Last week, the Indiana Supreme Court refused to hear the appeal of Donald Gregory Huls, 49. The decision to deny transfer to the court was unanimous.

Huls was sentenced in July 2011 to six years, four of them suspended and to be served on formal probation. The other two years Huls was ordered to serve on home detention, with six months of that time in the Porter County Jail.

Huls appealed his conviction to the Indiana Court of Appeals but on Aug. 6 that court rejected Huls’ arguments and affirmed his conviction on two counts of criminal recklessness: one a Class C felony, in connection with the teenager’s wounding; the other, a Class D felony, in connection with the discharge of a firearm.

The facts of the case, as rehearsed by the Court of Appeals in its August ruling:

On the night of June 14, 2009, four teenagers were at a party when they decided to walk to a convenience store for snacks. Their route took them along a wooded area by U.S. Highway 30, near Huls’ home in the Shorewood Forest subdivision. “Suddenly, the teenagers heard someone shout ‘Hey,’ which was followed by a gunshot,” the Court of Appeals stated in its ruling. The four sought cover, more shots were fired, one of them was hit in the leg by a bullet, and at some point they heard a man yelling at them to leave. One of them shouted back, promising to leave and telling the man to stop shooting. Instead, the man continued to shoot.

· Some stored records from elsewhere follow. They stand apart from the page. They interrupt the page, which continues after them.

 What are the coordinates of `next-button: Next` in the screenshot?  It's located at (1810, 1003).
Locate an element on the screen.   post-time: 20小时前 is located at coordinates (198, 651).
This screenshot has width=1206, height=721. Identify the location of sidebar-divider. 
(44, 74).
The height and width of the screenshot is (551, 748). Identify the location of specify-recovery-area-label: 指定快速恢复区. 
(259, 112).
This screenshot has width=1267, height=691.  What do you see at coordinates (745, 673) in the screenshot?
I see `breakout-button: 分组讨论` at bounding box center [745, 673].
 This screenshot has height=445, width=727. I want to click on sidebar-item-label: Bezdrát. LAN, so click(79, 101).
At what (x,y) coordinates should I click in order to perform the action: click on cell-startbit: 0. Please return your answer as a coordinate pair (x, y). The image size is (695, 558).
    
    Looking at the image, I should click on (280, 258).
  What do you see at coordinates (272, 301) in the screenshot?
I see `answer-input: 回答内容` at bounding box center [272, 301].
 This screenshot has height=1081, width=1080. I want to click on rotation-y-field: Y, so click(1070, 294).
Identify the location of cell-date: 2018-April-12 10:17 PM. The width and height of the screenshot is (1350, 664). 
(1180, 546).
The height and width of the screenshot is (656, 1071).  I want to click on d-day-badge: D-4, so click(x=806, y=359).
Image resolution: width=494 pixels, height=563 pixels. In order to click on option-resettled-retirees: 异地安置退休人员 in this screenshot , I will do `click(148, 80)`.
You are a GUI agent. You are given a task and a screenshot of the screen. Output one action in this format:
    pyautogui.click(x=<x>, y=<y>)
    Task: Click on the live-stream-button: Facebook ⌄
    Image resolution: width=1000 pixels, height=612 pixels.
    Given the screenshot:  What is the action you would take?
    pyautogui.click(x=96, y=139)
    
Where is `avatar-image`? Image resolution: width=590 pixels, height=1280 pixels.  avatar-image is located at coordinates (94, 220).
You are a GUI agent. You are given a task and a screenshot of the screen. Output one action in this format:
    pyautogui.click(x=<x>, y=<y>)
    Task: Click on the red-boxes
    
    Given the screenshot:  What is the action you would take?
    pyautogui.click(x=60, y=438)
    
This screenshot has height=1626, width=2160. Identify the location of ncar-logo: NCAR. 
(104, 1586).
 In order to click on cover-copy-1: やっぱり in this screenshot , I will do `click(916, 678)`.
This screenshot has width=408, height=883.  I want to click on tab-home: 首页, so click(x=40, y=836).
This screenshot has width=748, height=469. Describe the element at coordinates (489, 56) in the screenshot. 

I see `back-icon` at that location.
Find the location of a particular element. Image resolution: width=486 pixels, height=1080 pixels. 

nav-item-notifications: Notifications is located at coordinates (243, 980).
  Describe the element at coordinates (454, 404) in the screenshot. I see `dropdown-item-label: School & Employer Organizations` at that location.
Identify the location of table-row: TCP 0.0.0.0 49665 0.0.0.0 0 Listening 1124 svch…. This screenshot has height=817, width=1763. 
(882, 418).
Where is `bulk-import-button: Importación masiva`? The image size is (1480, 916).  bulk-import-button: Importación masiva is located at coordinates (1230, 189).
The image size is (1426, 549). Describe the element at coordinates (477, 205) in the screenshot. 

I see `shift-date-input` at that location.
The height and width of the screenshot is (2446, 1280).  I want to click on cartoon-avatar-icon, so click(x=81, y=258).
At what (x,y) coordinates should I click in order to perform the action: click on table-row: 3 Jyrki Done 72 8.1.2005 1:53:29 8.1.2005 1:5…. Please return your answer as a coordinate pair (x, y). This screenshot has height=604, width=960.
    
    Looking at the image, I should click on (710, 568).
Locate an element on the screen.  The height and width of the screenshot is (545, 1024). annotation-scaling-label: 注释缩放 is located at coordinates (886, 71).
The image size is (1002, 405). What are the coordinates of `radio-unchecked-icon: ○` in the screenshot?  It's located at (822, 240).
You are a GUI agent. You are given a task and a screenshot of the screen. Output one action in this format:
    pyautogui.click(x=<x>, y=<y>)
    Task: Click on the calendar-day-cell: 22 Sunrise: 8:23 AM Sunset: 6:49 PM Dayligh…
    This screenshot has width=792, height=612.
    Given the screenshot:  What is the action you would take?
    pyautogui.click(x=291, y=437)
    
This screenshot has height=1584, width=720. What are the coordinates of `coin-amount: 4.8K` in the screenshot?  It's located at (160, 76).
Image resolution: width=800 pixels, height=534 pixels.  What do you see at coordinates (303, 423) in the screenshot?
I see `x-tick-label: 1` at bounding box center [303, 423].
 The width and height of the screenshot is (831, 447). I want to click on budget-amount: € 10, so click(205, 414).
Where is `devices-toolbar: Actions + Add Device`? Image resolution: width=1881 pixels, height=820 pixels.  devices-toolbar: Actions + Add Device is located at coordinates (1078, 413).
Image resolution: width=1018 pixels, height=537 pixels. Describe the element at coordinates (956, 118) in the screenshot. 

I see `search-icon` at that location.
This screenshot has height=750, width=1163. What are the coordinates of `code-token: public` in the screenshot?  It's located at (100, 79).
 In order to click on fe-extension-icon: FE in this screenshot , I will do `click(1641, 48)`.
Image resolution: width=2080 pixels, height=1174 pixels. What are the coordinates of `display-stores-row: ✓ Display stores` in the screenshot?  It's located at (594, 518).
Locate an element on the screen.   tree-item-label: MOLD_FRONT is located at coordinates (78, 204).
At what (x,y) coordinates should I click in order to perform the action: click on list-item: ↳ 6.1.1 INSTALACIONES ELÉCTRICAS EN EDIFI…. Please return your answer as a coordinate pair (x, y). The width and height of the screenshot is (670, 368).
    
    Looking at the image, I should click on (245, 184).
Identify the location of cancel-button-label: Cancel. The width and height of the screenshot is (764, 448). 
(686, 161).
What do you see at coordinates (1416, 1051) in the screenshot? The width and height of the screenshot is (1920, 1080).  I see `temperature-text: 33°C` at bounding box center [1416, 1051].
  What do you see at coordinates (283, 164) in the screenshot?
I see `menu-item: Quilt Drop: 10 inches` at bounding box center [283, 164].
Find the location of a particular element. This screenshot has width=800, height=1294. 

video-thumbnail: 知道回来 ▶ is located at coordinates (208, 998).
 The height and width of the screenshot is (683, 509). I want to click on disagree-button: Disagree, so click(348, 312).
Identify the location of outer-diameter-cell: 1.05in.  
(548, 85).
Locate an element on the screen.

Huls himself told responding officers that he heard noises in the woods “and opened fire with his pistol,” that he heard someone “asking him to stop shooting because they were leaving,” and that “in response he fired more bullets until his clip was empty, reloaded his gun, and fired additional bullets.”

Then Huls called 911.

Police recovered 14 shell casings from Huls’ property.

Huls had appealed his conviction on three grounds: that he was entitled to a mistrial because of “prosecutorial misconduct,” specifically, that Porter County Prosecuting Attorney Brian Gensel “improperly commented on his failure to testify” at trial; that Porter Superior Court Brian Gensel abused his discretion by rejecting Huls’ proposed jury instructions on self-defense; and that the state failed to provide sufficient evidence to rebut Huls’ claim of self-defense.

The Court of Appeals rejected all of Huls’ arguments:

•Gensel’s “clear reference to Huls’ availability to testify” was “isolated in nature and it does not appear that the prosecutor was deliberately attempting to prejudice the jury” the Court of Appeals stated.

•Huls’ proposed jury instructions—rejected by Alexa—“incorrectly stated the law on self-defense and the trial court did not abuse its discretion by rejecting them,” the Court of Appeals stated. The court added, “It is not an acceptable standard of conduct to fire a handgun into the night without determining who is there or whether the person poses a threat.”

•The Court of Appeals also rejected Huls’ contention that he opened fire because “he believed it necessary to protect himself and his property.” For one thing, two of the teenagers advised that they were never on Huls’ property. More to the point, the court stated, “Huls opened fire without identifying his target, and after he opened fire he did not attempt to end the encounter and communicate his intent to do so, in violation of the statute.”